Extract:
# MacBook Air and FreeBSD 9.0 x64



## Wowi (Oct 16, 2012)

Hello everybody,
*I*'m here, because *I* have a little problem with my installation of FreeBSD on my MacBook Air 2012. First time, *I* will give you some informations :

I have installed FreeBSD 9.0 x64 and *I* don't have any problem to boot on them
I have 2 networks interface, one bcm43224 for wifi, and one thunderbolt ethernet interface
So actually *I* don't have internet on this laptop
Have you some information about the bcm43224?
*I* have read some informations here, so *I* go on this website, but *I* don't have any information to install firmware on FreeBSD.
I don't find information about Thunderbolt-Ethernet, have you some informations?
Thanks a lot


----------



## sysliquid (Oct 16, 2012)

What you are looking for is called the 'brcmsmac (PCIe/AXI) driver', which is a driver that covers BCM4313, BCM43224, BCM43224, BCM43225 broadcom chips.

While I can't cite sources from broadcom, it does appear that they released they released this open source in 2010, and you can find more information about the linux version here:

http://wireless.kernel.org/en/users/Drivers/brcm80211BCM43224

The end of the trail seems to be that someone was attempting to port the thing over to FreeBSD from linux in february of 2011:

http://www.freebsd.org/cgi/query-pr.cgi?pr=154851

The project appears to be suspended, so you could try contacting Theo and see if he has anything to work with, but beyond that I wasn't able to dig anything up for you.

Dataset extract:
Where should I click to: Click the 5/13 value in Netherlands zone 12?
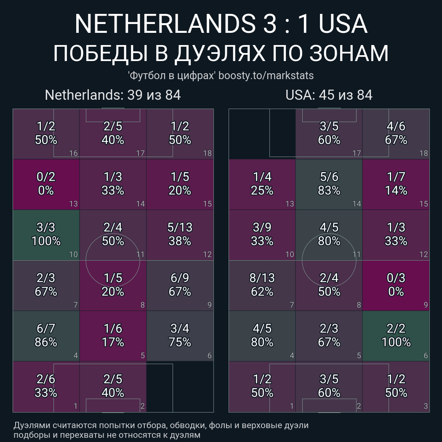[x=180, y=227]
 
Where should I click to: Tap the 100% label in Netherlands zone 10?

The problem:
Answer these questions from the forum thread on the MacBook Air and FreeBSD:
1. Which version of FreeBSD is installed on the MacBook Air?
2. What is the name of the driver that the reply gives for the bcm43224 chip?
3. In what month and year was someone trying to port that driver to FreeBSD from Linux?
The data that comes after the forum thread has no connection to it.

Task solution:
1. FreeBSD 9.0 x64
2. The brcmsmac (PCIe/AXI) driver
3. February 2011